[Actions to take]
**1)** In the passage about the college during the Civil War, whose personal physician was Hunter McGuire?
**2)** Reproduce the part of the passage about the college during the Civil War that opens with the words containing "At the outbreak" and closes with "the Union troops.".

At the outbreak of the Civil War the College closed, as both students and professors were occupied in the war effort. (Hunter McGuire, Hugh's son and also a professor, was the personal physician of Stonewall Jackson.) The College was used as a hospital, although it was evacuated when Confederate troops withdrew in advance of the Union troops.

When Union troops under Gen. Nathaniel Banks entered Winchester in March 1862, Banks turned over management of the hospitals in the city to an Army doctor from Indiana, Jarvis J. Johnson. Johnson found the exhibited body, which he called "one of the most beautiful specimens he ever saw".[17] "A number of prominent citizens of Winchester called upon me at the hospital, and each and all declared that it was the remains of a son of John Brown."[18]

One of the professors of the said college [presumably Hugh McGuire] also called upon me in person, and demanded that I return the specimen. He then gave me all the details of the manner in which the body had been prepared, and said that he did it himself. He told me that after young Brown was killed at Harper's Ferry, that he had the body sent to Winchester, and that upon consultation with the other professors of the college, it was decided to prepare the body of young Brown that it might be preserved in the museum of the college as a specimen, and as an object of interest and note.

[Source data]
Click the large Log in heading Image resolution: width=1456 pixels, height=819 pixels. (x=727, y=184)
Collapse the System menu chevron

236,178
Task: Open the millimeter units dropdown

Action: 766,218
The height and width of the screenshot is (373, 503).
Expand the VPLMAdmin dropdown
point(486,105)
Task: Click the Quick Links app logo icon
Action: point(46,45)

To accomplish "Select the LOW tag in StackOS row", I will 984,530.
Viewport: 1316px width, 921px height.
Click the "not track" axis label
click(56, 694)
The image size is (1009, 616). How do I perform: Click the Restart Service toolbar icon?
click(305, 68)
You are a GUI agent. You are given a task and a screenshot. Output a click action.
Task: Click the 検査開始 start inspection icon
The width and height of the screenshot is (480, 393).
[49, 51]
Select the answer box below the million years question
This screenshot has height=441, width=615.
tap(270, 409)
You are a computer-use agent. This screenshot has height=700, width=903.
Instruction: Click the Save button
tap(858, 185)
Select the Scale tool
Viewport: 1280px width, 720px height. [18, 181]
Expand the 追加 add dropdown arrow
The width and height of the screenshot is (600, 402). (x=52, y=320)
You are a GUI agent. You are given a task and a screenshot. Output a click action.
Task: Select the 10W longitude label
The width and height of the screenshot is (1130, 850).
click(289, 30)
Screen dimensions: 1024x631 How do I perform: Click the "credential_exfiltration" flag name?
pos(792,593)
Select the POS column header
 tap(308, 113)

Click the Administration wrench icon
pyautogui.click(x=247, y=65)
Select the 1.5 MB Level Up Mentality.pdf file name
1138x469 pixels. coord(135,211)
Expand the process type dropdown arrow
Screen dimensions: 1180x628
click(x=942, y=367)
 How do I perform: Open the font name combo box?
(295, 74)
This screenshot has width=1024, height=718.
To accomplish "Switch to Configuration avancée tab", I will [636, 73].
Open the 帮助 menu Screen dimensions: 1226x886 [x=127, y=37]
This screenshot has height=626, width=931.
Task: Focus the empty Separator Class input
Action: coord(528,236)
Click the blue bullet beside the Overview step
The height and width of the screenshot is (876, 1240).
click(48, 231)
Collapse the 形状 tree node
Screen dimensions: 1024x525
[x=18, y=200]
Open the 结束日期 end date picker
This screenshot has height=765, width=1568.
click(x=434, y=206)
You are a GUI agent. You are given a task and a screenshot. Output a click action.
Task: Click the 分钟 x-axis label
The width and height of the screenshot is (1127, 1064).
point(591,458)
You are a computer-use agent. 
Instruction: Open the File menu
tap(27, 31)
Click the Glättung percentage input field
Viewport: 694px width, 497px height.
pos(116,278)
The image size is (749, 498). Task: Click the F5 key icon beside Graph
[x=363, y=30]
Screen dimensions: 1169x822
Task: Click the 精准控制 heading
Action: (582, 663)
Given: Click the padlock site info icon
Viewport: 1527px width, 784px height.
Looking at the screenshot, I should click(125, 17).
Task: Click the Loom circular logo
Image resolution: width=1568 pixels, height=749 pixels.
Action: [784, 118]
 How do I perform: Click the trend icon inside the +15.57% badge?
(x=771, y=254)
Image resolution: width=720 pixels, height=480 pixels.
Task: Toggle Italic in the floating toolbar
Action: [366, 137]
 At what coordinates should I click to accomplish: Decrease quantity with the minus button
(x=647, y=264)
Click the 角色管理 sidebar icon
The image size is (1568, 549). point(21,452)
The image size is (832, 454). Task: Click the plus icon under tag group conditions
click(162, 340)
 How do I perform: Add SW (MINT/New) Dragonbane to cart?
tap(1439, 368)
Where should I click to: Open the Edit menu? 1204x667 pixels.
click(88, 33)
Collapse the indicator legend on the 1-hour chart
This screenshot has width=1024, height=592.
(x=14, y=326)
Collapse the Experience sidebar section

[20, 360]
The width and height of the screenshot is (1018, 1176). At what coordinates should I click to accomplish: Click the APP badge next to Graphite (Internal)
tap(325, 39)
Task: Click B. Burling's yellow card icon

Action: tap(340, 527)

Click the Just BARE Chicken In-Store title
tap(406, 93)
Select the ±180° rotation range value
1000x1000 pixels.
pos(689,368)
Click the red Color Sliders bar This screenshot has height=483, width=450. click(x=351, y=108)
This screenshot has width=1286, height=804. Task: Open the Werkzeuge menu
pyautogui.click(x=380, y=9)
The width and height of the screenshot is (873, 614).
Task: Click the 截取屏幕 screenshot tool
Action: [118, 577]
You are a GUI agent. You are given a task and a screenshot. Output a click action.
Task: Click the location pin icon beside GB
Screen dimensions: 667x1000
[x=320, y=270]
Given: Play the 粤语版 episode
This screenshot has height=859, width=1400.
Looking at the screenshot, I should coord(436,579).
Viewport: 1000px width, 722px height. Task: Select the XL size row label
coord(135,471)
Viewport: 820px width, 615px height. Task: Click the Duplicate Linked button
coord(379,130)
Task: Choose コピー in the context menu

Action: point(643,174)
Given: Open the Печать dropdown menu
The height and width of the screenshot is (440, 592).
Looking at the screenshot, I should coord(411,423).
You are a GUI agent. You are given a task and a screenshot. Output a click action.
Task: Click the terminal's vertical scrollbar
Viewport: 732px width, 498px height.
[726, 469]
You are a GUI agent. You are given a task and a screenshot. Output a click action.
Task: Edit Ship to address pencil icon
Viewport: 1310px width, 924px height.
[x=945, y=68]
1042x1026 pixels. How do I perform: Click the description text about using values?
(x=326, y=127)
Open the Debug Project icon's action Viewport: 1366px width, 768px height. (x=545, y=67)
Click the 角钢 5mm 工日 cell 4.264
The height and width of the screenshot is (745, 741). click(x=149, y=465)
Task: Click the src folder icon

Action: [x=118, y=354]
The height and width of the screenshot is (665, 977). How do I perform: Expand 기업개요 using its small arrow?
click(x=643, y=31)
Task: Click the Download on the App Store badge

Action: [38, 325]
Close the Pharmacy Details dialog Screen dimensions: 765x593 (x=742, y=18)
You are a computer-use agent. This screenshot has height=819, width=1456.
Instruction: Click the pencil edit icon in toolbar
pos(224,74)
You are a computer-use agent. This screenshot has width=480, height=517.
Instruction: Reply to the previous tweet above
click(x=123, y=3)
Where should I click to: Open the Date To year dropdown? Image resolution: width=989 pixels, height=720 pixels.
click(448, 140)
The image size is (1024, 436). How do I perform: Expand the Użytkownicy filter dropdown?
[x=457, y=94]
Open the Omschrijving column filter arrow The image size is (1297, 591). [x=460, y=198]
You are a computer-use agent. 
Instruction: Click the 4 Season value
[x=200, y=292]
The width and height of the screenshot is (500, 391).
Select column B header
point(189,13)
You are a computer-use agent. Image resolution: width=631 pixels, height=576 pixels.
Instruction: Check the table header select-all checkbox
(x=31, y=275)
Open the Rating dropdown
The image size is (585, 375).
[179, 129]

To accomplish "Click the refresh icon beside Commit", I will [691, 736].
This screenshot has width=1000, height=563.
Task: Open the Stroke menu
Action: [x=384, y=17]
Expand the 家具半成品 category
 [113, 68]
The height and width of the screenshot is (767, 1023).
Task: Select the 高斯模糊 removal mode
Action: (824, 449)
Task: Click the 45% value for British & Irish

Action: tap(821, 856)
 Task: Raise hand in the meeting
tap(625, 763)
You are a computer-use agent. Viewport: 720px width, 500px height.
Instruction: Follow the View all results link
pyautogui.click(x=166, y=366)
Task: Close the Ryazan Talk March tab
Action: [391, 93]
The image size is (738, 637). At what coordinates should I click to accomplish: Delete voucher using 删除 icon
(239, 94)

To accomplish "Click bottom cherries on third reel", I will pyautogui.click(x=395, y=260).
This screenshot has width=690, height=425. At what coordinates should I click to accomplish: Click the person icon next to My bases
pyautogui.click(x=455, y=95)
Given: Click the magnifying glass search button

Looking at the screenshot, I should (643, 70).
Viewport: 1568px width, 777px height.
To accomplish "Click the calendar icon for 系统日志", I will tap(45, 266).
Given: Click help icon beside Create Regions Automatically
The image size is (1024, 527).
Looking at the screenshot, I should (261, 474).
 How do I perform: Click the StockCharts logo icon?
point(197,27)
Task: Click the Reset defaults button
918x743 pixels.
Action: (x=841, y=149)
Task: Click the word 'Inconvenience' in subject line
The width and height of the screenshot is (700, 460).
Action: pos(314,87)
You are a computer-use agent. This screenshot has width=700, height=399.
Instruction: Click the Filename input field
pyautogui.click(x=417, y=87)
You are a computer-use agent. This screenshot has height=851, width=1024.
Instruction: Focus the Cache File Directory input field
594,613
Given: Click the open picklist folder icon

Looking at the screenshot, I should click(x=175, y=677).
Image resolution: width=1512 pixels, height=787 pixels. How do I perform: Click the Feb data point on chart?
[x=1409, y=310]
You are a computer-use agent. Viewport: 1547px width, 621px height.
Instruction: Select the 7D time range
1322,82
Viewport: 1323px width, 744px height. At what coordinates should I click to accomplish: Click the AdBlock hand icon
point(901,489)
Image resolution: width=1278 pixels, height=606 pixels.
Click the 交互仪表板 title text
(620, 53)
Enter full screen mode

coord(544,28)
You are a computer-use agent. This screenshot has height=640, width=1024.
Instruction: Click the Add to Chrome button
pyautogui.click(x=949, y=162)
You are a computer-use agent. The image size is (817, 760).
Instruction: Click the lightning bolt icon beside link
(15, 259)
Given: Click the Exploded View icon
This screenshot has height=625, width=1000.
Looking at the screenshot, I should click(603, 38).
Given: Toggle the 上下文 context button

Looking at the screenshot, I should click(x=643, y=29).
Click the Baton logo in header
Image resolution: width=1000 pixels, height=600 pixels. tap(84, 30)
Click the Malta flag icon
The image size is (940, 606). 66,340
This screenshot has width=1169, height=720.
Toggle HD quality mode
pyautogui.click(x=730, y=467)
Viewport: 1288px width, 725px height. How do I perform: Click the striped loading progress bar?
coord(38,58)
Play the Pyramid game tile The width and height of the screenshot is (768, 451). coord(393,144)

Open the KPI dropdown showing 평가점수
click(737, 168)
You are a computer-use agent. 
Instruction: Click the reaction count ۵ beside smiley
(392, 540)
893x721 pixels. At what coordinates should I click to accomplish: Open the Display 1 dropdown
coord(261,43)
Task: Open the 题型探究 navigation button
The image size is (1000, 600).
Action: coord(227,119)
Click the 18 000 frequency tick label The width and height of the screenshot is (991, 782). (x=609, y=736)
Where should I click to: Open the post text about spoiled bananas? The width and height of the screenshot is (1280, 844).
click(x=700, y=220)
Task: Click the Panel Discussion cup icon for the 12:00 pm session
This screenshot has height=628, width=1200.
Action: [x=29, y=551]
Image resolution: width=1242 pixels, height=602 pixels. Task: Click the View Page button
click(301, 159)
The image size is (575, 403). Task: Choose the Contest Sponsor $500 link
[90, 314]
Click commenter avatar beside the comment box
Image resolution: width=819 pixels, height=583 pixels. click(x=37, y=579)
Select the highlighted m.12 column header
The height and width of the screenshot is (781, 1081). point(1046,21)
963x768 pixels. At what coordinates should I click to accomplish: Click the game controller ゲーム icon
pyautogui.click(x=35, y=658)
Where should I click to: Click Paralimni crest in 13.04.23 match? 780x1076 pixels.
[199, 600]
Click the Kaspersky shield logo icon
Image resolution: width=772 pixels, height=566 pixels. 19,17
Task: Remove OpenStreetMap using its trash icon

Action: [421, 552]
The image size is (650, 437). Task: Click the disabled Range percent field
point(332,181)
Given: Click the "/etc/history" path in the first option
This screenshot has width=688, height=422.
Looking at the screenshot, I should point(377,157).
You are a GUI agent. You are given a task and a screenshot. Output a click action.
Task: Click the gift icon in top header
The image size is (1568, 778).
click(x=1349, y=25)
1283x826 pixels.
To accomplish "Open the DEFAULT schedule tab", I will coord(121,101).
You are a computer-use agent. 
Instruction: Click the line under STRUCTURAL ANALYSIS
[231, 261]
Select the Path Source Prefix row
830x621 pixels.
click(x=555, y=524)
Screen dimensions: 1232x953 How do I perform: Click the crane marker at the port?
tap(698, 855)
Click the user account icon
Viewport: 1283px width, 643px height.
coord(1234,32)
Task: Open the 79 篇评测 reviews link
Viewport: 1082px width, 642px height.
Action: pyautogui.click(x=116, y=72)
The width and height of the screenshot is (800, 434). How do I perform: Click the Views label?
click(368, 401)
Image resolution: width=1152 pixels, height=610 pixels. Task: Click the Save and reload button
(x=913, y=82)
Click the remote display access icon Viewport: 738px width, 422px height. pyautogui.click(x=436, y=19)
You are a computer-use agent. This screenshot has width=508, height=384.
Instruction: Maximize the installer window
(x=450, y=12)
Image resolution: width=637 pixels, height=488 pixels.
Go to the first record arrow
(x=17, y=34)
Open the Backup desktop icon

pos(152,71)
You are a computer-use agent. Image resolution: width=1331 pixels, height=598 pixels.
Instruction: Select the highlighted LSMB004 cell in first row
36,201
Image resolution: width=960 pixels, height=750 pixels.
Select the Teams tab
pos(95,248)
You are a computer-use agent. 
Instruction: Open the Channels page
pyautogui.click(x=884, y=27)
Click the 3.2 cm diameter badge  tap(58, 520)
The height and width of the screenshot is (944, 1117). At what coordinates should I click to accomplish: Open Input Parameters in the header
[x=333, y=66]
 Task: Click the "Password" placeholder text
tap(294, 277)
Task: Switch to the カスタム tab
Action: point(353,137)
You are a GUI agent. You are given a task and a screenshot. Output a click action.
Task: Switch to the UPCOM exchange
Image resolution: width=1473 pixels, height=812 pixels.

[Solutions per task]
**1)** Stonewall Jackson.

**2)**
At the outbreak of the Civil War the College closed, as both students and professors were occupied in the war effort. (Hunter McGuire, Hugh's son and also a professor, was the personal physician of Stonewall Jackson.) The College was used as a hospital, although it was evacuated when Confederate troops withdrew in advance of the Union troops.